> Problem to work on
Using the entries that follow, give only the number of lines with the word "screenshot" in them.

> Task inputs

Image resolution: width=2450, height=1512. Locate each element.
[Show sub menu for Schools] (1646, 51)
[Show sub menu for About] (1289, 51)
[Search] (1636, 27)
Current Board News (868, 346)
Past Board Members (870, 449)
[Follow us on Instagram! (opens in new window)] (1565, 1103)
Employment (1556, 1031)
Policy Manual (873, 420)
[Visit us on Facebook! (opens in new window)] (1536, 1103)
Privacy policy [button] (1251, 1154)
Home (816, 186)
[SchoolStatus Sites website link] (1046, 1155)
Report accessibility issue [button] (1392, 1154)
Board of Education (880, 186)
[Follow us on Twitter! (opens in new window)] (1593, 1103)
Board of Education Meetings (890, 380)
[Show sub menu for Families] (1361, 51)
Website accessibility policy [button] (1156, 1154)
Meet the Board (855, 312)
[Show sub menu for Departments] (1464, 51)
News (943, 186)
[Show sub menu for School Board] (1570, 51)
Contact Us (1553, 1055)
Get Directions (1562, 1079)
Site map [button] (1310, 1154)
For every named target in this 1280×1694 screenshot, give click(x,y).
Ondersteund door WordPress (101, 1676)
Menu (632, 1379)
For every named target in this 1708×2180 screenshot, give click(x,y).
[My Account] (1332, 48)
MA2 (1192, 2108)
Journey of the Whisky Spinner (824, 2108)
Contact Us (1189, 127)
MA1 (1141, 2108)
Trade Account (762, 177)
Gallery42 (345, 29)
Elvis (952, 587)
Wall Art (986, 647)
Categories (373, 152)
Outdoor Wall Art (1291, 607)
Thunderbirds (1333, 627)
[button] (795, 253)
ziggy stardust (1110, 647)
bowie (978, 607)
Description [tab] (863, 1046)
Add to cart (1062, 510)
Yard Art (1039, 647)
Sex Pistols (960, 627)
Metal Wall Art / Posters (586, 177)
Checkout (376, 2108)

> Task solution
2